Stored data entries
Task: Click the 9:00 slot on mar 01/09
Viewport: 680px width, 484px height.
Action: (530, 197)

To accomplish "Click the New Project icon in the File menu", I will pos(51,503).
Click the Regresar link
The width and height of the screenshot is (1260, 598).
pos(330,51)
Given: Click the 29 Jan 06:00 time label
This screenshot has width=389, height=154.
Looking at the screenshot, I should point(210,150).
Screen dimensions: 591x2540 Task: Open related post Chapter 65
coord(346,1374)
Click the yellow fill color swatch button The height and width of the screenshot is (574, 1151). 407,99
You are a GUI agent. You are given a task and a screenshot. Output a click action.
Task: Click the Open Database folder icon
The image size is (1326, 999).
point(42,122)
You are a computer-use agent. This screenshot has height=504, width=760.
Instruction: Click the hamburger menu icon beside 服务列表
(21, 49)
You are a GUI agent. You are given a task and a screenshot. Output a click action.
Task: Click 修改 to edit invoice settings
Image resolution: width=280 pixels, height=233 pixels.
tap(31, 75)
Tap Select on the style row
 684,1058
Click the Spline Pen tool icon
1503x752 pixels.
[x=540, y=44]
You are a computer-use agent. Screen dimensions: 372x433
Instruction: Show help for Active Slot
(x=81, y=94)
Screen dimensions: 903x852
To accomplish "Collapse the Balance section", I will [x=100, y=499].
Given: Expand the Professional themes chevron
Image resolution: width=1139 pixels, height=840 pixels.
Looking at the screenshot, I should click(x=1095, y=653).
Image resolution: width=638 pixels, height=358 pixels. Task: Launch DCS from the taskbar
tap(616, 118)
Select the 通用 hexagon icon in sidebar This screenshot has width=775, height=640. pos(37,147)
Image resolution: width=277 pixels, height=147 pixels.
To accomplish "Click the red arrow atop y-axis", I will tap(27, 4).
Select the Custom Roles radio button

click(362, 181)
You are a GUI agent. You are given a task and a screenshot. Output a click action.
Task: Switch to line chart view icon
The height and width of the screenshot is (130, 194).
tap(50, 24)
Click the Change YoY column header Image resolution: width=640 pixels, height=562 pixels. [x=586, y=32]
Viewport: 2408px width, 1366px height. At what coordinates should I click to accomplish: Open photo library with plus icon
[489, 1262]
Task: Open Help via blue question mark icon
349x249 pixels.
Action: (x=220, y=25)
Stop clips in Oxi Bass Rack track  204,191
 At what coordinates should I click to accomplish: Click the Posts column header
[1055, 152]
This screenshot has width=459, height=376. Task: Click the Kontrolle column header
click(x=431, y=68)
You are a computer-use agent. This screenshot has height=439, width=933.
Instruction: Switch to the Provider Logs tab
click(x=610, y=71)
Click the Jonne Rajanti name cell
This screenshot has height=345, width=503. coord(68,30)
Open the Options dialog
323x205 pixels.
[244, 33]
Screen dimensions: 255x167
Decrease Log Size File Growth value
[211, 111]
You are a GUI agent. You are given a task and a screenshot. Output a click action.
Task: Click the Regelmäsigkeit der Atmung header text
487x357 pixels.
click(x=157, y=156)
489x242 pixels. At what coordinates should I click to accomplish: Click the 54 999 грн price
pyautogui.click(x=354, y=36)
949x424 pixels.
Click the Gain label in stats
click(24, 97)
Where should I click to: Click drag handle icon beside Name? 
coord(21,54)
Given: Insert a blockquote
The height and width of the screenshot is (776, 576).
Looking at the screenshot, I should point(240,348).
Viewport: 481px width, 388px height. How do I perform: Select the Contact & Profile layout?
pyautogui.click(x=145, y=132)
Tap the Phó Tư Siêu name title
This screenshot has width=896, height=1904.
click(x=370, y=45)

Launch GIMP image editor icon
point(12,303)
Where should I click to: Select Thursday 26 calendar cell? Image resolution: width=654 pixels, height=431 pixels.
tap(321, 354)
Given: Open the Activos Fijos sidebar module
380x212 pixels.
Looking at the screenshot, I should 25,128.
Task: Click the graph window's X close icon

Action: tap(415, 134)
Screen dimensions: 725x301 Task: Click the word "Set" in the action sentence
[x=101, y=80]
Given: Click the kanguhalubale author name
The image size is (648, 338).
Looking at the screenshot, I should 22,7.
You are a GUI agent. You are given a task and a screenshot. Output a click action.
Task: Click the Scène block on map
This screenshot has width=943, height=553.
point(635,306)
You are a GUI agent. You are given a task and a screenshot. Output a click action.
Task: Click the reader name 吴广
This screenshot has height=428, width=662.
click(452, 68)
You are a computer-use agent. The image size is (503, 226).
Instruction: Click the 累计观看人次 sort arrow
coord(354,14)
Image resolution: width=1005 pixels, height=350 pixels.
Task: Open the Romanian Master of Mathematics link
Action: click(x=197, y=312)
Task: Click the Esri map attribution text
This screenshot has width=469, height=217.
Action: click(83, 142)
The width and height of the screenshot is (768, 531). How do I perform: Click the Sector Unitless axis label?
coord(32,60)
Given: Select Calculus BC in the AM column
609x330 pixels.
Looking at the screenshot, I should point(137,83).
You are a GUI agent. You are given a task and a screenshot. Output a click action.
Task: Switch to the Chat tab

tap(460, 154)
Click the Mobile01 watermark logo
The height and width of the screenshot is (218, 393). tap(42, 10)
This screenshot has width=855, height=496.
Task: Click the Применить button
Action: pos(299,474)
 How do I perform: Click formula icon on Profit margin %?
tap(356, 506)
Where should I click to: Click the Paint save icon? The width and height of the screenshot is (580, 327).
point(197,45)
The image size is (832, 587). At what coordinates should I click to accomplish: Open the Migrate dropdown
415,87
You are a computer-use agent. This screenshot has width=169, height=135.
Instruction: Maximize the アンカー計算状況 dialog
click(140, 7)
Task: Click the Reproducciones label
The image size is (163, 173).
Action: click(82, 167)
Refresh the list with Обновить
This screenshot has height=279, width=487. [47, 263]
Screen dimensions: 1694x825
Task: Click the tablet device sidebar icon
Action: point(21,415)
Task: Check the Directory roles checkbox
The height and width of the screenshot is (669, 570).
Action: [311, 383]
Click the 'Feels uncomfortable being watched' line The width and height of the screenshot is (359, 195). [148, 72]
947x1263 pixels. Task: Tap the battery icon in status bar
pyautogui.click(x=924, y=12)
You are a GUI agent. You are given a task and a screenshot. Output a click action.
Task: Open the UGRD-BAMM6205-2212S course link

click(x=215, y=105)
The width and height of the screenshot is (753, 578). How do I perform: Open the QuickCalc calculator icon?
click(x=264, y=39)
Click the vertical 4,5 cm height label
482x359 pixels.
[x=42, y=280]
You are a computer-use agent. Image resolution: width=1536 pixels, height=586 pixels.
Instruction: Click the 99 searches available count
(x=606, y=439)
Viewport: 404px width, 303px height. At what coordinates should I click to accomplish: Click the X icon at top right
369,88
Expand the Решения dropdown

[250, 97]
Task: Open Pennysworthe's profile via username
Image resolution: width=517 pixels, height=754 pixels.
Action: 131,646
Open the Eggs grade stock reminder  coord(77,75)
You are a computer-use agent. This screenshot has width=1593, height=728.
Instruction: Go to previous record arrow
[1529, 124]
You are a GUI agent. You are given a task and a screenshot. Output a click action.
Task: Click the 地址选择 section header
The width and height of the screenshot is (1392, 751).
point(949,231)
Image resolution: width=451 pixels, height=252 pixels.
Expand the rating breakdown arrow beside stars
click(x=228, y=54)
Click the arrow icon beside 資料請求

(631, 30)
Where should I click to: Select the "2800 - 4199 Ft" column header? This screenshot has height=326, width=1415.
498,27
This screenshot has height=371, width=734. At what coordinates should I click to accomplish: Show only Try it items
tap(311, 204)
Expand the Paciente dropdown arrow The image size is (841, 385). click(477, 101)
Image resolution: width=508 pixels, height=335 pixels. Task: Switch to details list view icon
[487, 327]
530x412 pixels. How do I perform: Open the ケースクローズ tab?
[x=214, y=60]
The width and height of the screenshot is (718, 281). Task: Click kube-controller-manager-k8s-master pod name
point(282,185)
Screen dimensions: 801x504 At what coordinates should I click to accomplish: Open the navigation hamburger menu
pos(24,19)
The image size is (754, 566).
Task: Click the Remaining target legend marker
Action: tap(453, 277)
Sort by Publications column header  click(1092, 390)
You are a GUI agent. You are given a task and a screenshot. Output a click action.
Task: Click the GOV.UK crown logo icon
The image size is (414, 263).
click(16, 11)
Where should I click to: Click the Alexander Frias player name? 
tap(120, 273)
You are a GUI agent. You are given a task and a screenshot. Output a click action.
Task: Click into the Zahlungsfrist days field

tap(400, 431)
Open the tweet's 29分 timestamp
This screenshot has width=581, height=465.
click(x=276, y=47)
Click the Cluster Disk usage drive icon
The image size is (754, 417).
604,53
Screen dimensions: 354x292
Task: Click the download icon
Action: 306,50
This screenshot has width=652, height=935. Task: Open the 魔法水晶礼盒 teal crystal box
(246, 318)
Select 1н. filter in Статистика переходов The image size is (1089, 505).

WHAT IS BEING ASKED —
Among the entries, work out how many lines include the word "section". Answer with that number only.

EXERCISE SOLUTION —
2